Notice that the first five components account for more than 80% of the total variation associated with all 13 of the original variables. This suggests that we can capture most of the variability in the data with less than half the number of original dimensions in the data. A further advantage of the principal components compared to the original data is that it they are uncorrelated (correlation coefficient = 0). If we construct regression models using these principal components as independent variables we will not encounter problems of multicollinearity. The principal components shown in Output 1 were computed after after replacing each original variable by a standardized version of the variable that has unit variance. This is easily accomplished by dividing each variable by its standard deviation. The effect of this standardization is to give all variables equal importance in terms of the variability. The question of when to standardize has to be answered using information of the nature of the data. When the units of measurement are common for the variables as for example dollars
it would generally be desirable not to rescale the data for unit variance. If the variables
are measured in quite differing units so that it is unclear how to compare the variability of
different variables, it is advisable to scale for unit variance, so that changes in units of
measurement do not change the principal component weights. In the rare situations where
we can give relative weights to variables we would multiply the unit scaled variables by
these weights before doing the principal components analysis.
Example2 (continued)
Rescaling variables in the wine data is a important due to the heterogenous nature of the
variables. The first five principal components computed on ther raw unscaled data are
shown in Table 3. Notice that the variable Proline is the first principal component and it
explains almost all the variance in the data. This is because its standard deviation is 351
compared to the next largest standard deviation of 15 for the variable Magnesium. The
second principal component is Magnesium. The standard deviations of all the other
variables are about 1% (or less) than that of Proline.

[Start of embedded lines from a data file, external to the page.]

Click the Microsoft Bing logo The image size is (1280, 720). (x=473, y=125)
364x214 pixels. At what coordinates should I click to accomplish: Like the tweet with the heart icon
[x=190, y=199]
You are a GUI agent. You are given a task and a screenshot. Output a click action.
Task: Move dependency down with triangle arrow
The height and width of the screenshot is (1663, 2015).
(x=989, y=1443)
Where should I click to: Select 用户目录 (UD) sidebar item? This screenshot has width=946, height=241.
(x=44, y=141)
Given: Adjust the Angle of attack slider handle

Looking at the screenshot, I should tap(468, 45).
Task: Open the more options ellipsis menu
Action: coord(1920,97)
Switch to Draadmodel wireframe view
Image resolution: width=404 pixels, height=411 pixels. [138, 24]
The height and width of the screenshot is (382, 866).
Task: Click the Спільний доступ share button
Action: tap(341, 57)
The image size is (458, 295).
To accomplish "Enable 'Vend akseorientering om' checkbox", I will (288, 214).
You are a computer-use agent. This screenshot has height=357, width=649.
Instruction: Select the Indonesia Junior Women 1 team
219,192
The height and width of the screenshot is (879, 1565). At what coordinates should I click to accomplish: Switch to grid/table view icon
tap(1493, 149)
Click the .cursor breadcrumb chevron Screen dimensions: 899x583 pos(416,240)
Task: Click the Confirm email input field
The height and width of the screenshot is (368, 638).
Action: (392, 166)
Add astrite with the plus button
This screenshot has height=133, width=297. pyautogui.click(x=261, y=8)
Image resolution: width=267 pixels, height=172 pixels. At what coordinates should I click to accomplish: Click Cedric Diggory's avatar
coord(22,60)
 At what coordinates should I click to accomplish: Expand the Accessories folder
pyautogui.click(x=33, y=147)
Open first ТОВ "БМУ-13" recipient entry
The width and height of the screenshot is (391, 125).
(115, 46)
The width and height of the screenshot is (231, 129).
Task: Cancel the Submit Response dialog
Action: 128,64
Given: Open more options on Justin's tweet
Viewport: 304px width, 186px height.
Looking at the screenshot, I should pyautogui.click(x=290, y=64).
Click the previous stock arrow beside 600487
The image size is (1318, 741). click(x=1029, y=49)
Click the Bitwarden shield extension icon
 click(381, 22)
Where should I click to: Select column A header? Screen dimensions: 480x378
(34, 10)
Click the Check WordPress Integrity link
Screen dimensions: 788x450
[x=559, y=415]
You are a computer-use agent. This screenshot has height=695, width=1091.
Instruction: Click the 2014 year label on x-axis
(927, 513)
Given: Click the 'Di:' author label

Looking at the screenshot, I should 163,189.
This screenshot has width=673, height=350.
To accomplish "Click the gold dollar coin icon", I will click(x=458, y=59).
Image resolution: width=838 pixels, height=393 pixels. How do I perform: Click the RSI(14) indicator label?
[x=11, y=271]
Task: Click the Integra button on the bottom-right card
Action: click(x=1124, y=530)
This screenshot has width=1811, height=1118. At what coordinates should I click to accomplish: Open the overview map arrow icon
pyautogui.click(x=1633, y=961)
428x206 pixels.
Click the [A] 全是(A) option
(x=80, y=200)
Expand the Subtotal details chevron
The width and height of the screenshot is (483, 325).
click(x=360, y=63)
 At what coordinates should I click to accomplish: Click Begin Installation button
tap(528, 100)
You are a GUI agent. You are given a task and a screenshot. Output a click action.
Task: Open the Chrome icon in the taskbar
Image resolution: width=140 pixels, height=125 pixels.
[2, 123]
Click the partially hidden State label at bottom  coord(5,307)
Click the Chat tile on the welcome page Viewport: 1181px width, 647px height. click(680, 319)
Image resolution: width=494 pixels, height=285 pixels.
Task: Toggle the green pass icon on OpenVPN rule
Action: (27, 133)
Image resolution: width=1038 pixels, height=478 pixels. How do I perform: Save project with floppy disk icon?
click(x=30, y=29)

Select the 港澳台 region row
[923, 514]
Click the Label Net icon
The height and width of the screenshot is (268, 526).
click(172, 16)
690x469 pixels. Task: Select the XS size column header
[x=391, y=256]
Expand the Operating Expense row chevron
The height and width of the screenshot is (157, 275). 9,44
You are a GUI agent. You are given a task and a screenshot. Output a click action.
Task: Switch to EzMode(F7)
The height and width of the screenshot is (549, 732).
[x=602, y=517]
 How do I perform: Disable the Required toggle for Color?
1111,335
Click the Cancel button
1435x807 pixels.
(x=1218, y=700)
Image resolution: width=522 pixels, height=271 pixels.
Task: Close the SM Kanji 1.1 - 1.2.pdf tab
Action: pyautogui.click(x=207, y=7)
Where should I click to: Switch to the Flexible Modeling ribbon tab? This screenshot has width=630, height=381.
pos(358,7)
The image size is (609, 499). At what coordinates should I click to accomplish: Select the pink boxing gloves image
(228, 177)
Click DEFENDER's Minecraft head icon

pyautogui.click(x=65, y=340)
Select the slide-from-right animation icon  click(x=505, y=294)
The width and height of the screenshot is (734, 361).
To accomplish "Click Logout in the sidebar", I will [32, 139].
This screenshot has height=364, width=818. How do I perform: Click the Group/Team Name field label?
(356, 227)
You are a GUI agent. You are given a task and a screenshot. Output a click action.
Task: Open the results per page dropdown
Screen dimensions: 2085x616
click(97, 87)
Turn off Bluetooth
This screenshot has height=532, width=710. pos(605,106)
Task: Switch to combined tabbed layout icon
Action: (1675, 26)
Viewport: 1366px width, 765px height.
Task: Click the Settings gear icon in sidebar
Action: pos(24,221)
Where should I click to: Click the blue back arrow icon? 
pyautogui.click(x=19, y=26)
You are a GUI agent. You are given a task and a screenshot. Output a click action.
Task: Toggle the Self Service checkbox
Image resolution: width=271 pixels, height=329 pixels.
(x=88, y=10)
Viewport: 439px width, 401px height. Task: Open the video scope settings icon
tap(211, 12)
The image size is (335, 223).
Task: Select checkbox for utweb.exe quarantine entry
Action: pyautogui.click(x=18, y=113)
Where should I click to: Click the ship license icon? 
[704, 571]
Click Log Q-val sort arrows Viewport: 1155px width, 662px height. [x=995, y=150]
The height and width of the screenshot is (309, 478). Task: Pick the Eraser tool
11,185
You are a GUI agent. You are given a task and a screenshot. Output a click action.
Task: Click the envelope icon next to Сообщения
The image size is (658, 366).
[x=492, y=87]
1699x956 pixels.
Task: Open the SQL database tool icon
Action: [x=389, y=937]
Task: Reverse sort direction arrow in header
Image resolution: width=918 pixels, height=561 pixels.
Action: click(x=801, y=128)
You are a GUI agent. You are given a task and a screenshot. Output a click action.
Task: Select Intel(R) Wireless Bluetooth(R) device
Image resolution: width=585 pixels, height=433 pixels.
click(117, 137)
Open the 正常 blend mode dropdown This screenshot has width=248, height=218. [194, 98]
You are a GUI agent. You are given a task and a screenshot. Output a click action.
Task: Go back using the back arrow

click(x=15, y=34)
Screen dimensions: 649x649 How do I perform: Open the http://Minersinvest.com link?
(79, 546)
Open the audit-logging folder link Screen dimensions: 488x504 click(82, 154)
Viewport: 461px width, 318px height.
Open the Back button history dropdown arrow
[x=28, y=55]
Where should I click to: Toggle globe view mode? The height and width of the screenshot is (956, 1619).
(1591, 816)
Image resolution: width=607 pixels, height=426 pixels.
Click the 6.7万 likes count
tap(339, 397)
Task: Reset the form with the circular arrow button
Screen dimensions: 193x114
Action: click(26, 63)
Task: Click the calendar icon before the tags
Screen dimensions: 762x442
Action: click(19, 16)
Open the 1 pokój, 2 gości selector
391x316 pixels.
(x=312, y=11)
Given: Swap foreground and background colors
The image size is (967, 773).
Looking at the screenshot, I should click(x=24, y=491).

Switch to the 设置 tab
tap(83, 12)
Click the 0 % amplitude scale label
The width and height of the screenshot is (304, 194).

The principal components analysis without scaling is trivial for this data set, The first
four components are the four variables with the largest variances in the data and account
for almost 100% of the total variance in the data.
Principal Components and Orthogonal Least Squares The weights computed by principal components analysis have an interesting alternate interpretation. Suppose that we wanted to compute fit a linear surface (a straight line for 2-dimensions and a plane for 3-dimensions) to the data points where the objective was to minimize the sum of squared errors measured by the squared orthogonal distances (squared lengths of perpendiculars) from the points to the fitted linear surface. The
weights of the first principal component would define the best linear surface that minimizes this sum. The variance of the first principal component expressed as a percentage of the total variation in the data would be the portion of the variability explained by the fit in a manner analogous to R2 in multiple linear regression. This property can be exploited to find nonlinear structure in high dimensional data by considering perpendicular projections on non-linear surfaces (Hastie and Stuetzle 1989).